NAVIGATING THE FOG OF WAR: TRANSFORMING THE UN SECURITY COUNCIL’S VETO POWER IN THE ISRAELI-PALESTINIAN CONFLICT
By: Danylo Malchevskyi
Editor: Akshay Singh
In the thick mist of the ongoing Israeli-Palestinian conflict, the term “fog of war” has become a lived reality with tangible and tragic consequences. The concept, which indicates the uncertainty inherent in battle, is clearly visible in the Middle East's complexity and instability (Shapiro, 2004). The ineffectiveness of international observers in such local conflicts, as well as their limited mandate and lack of enforcement power, has contributed to perpetuating this “fog” (Berdal, 2003). Therefore, to remove uncertainties and cultivate long-term peace, key aspects of international governance must be rethought. It is critical to analyze how global entities can go from being passive spectators to proactive agents of change, leading to tangible and meaningful results.
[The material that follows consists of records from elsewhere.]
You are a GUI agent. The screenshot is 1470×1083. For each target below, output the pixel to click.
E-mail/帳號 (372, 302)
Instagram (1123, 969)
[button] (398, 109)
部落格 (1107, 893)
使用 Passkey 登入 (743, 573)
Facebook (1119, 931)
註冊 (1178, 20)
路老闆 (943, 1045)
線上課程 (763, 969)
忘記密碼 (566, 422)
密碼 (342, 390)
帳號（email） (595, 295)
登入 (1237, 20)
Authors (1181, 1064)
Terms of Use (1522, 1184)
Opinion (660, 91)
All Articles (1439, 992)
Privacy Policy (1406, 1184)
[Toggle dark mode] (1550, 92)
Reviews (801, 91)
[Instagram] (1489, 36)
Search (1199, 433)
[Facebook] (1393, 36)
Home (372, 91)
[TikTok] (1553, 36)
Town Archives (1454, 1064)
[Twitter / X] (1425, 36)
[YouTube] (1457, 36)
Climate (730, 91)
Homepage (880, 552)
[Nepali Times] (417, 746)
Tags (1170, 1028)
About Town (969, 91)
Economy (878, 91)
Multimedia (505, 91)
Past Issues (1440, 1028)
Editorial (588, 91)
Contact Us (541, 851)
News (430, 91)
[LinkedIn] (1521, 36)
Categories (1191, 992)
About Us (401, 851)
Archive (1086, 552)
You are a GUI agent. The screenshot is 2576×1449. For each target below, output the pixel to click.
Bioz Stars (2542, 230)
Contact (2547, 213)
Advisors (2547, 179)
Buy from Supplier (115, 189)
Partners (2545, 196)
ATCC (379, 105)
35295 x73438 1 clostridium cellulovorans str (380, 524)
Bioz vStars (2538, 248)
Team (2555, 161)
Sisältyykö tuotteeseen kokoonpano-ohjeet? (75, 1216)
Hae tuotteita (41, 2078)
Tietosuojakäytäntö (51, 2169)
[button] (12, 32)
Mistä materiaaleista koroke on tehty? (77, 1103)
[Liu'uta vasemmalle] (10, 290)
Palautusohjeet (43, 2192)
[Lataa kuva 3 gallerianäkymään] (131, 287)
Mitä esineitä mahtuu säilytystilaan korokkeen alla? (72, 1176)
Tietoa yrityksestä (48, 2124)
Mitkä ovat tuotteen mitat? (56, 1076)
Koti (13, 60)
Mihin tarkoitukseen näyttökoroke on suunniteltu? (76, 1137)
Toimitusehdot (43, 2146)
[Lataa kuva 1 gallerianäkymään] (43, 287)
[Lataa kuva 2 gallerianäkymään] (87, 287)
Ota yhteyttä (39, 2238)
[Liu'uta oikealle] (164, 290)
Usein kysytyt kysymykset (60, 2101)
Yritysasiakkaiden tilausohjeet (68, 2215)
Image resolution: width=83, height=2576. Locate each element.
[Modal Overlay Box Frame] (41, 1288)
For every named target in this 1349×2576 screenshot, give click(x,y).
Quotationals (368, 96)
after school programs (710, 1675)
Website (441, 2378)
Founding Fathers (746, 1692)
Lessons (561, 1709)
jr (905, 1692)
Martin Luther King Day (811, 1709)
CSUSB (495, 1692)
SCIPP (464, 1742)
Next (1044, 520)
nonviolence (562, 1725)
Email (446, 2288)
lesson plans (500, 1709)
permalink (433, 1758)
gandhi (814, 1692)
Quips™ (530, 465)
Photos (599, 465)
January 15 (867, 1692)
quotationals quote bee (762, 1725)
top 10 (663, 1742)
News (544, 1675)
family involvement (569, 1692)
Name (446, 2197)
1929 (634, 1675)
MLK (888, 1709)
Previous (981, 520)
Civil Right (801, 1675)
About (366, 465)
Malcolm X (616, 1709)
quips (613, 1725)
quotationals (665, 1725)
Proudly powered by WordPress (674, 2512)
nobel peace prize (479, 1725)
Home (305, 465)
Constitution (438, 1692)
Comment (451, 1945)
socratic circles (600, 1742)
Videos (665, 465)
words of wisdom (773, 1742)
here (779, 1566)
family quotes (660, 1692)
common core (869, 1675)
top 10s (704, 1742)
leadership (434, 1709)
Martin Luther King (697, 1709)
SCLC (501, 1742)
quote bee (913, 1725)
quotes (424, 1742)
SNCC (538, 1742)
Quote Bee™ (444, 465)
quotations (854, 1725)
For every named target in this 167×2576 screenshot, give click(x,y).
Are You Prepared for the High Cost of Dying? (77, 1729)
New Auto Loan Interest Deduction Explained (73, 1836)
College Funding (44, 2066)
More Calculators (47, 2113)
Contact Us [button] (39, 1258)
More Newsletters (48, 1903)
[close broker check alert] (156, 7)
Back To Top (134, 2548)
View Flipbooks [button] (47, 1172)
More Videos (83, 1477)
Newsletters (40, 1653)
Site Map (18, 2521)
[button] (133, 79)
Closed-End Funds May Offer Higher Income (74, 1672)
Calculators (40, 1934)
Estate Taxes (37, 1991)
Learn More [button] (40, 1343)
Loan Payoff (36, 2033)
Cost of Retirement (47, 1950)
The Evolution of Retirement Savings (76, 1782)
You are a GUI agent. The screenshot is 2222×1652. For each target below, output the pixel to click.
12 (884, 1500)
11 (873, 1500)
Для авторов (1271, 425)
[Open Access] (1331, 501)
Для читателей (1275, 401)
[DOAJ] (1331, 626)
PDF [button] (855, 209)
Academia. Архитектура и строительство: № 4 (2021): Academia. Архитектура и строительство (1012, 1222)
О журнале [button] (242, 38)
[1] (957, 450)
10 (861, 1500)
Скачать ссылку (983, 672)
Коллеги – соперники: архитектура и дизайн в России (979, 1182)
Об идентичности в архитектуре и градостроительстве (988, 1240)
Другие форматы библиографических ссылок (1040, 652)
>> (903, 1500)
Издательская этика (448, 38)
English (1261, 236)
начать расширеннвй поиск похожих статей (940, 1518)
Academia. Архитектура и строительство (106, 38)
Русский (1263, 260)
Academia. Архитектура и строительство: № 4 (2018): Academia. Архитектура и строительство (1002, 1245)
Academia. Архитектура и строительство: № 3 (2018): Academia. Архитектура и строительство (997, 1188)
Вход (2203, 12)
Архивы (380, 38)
This paper will begin by examining the concept of the “fog of war”, after which the focus will be shifted to analyze the role of the United Nations, specifically its lack of enforcement power. The paper will conclude by offering insights and recommendations on how global entities can cut through the “fog”, leading to meaningful results in the Israeli-Palestine conflict.
“Fog of war” is a metaphor for the chaos and uncertainty that characterizes conflicts and seriously hinders clarity of view and effective decision-making (Shapiro, 2004, p. 234). This phenomenon is not only limited to the battlefield but also extends to the geopolitical arena as well. Its impact is particularly visible in long-running hostilities such as the Israeli-Palestinian war, which has often been described as “the most intractable conflict of all time” (Wei & Santos, 2019, p.258). In these scenarios, two major challenges arise: the struggle to obtain clear and unbiased information and the presence of political biases that often distort the understanding of enduring conflicts. Carl von Clausewitz famously stated, “War is the realm of uncertainty; three-quarters of the factors on which action in war is based are wrapped in a fog of greater and lesser uncertainty” (Russel, 2010).
The United Nations, designed as a guardian of world peace, finds its ability to dissolve this fog restricted by structural limitations within its own system. The Security Council's veto authority, in particular, has often been scrutinized in the past years (Krause and Ronzitti, 2012). In theory, the veto ensures that big nations have a role in global peace efforts. However, it has also frequently resulted in delays, particularly when rapid and decisive action is necessary (Berdal, 2003). Certain members frequently take advantage of the current power dynamics in the Security Council, and employ their veto against crucial resolutions, which leads to the obstruction of the truth. These actions prevent the implementation of potential majority-supported solutions, thereby creating situations where the true nature of a conflict remains misrepresented (Szewczyk, 2011). For example, in 2023, the United Nations Security Council failed to adopt a resolution on the ongoing humanitarian crisis in Gaza. The October 18, 2023 resolution calling for “humanitarian pauses'' and for Israel to rescind its evacuation order for northern Gaza was blocked (Asrar, 2023). In general, the US has vetoed resolutions on Israel a total of 46 times, which has usually resulted in diplomatic deadlock (Asrar, 2023). The “fog of war” is thus not merely a consequence of the complexity of conflicts themselves but is also a product of structural limitations within the very institution designed to resolve them.
Consequently, reforming the Security Council’s veto authority is crucial for the international community to resolve crises effectively (Leigh-Phippard, 1994). Without the veto power, the resolution for a humanitarian pause in Gaza might have passed, mandating a ceasefire that could have allowed the delivery of crucial humanitarian aid earlier. This action would have not only alleviated immediate suffering but also enabled more international observers to enter Gaza and report accurately on the situation (Leigh-Phippaed, 1994, p.2). The absence of a veto would potentially encourage more diplomacy and compromise, which in turn could reduce the "fog" by ensuring that the UN acts as an impartial entity dedicated to resolving conflicts based on the principles of justice and international law and not on the agendas of few dominant states (Patrick 2023). It is also crucial to mention that removing the veto would potentially have to be accompanied by the existing majority voting system, ensuring that the collective will of the majority prevails, even if at least one country opposes a resolution. This reform of the United Nations Security Council could be a critical step in unwinding complex conflicts all over the world, while also changing the status quo where confusion, uncertainty and indecisiveness reign.
In conclusion, the "fog of war" in the Israeli-Palestinian conflict is exacerbated by the United Nations Security Council's veto power, which often prevents timely and equitable resolutions. Reforming this system by eliminating the veto could lead to more decisive and just actions, potentially resolving conflict and promoting a world where peace can be sustained. Such reform could be vital for the UN to act as an impartial force, guiding conflict resolution through the principles of international law and justice, thereby clearing the uncertainty that obscures the path to lasting peace.